Staged Sync is a version of Go-Ethereum's [[Full Sync]] that was rearchitected for better performance.
Staged sync consists of independent stages, that are launched in special order one after another. This architecture allows for batch processing of data.
After the last stage is finished, the process starts from the beginning, by looking for the new headers to download.
If the app is restarted in between stages, it restarts from the first stage.
A Stage consists of:
- stage ID;
- progress function;
- unwind function;
- prune function;
Only ID and progress functions are required.
Both progress and unwind functions can have side-effects. In practice, usually only progress do (downloader interaction).
Each function (progress, unwind, prune) has input DB buckets and output DB buckets. That allows to build a dependency graph and run them in order.
That is important because unwinds not always follow the reverse order of progress. A good example of that is tx pool update, that is always the final stage.
Each stage saves its own progress. In Ethereum, at least a couple of stages' progress is "special", so we accord to that. Say, progress of the execution stage is basis of many index-building stages.
Each stage can work on a range of blocks. That is a huge performance improvement over sequential processing.
In Erigon genesis sync:
- first stage downloads all headers
- then we download all bodies
- then we execute all blocks
- then we add a Merkle commitment (either from scratch or incremental)
- then we build all indices
- then we update the tx pool
That allows to group similar operations together and optimize each stage for throughput. Also, some stages, like the commitment stage, require way less hashes computation on genesis sync.
That also allows DB inserts optimisations, see next part.
B-tree based DBs (lmdb, mdbx, etc) usually store data using pages. During random inserts, those pages get fragmented (remember Windows 98?) and often data needs to be moved between them to free up space in a certain page.
That all is called write amplification. The more random stuff you insert into a DB, the more expensive it is to insert it.
Luckily, if we insert keys in a sorted order, this effect is not there, we fill pages one by one.
That is where our ETL framework comes to the rescue. When batch processing data, instead of writing it directly to a database, we first extract it to a temp folder (could be in ram if fits). When extraction happens, we generate the keys for insertion. Then, we load data from these data files in a sorted manner using a heap. That way, the keys are always inserted sorted.
This approach also allows us to avoid overwrites in certain scenarios, because we can specify the right strategy on loading data: do we want to keep only the latest data, convert it into a list or anything else.
Some stages are building indices that serve the RPC API calls later on. That is why often we can introduce a new sync stage together with an API call that uses it. API module can always request state of any stage it needs to plan the execution accordingly.
One more benefit of this approach, that the Merkle commitment (hex tries) in Erigon is its own stage with it own couple of buckets. Other stages are independent enough to either not be changed at all when/if the commitment mechanism changes or be changes minimaly.
Some parallel execution could be possible, in case stages aren't dependent on each other in any way. However, in practice, most stages are bound by their I/O performance, so making those parallel won't bring any performance benefits.
There could be benefits in having parallelism inside stages. For Erigon, there is senders recovery stage that is very CPU intensive and could benefit from multicore execution. So it launches as many worker threads as there are CPU cores.
Adding stages is usually a simple task. On the first launch the stage will launch like it was launched from genesis even though the node might be in a synced state.
Removing or altering a sync stage could be more tricky because then the dependent stages should be considered.
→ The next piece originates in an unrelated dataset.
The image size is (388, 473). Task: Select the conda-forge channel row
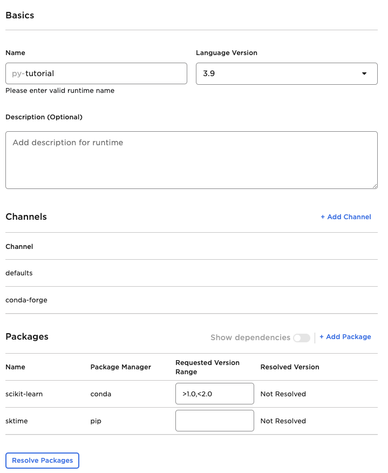[x=26, y=300]
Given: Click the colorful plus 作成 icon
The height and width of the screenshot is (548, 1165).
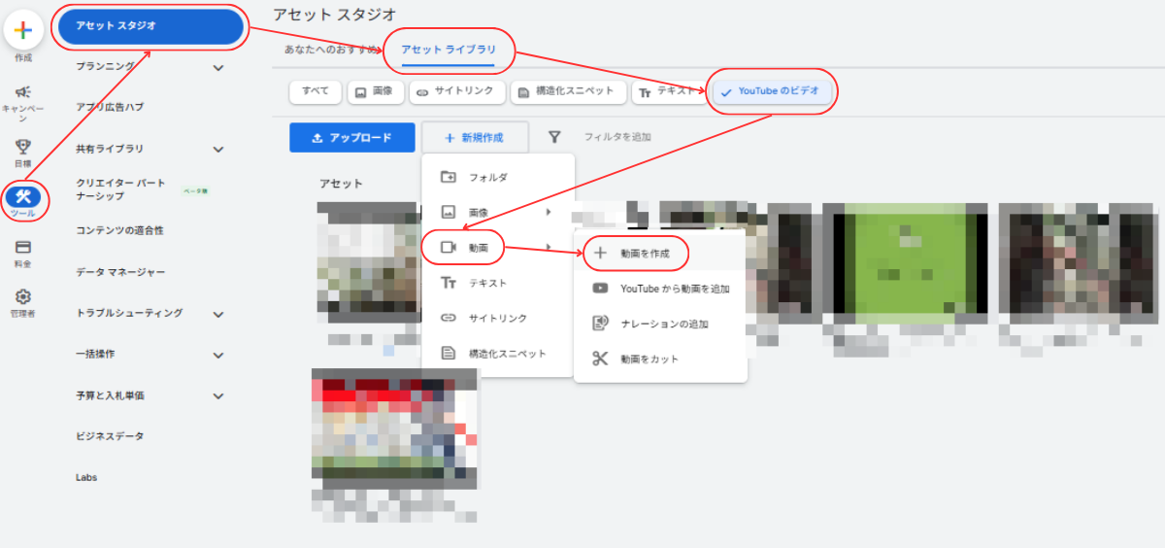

Not every stage needs network to work. Therefore, it could be possible to run some stages, especially during genesis sync, no matter if the node has a connection or not. An example of that is indices building.
-
Malicious unwinds on genesis sync. Since we are checking commitments once per batch, that could be used to slow down the genesis sync significantly, if we sync/execute everything but get a wrong root hash in the end. After genesis sync is done, this is not an issue because even though we do batch processing, but in practice at the tip this architecture becomes block-by-block processor and is not worse than anything else.
-
Batch processing doesn't allow most of the API calls on partial data during genesis sync. Basically, regular geth at 1/2 of the sync will respond to the RPC requests but Erigon requires the commitment stage to complete to allow these requests.
Those tradeoffs are related to genesis sync, so in Erigon we are focusing on reducing the need for genesis sync (such as off-chain snapshot distribution) to minimize those issues.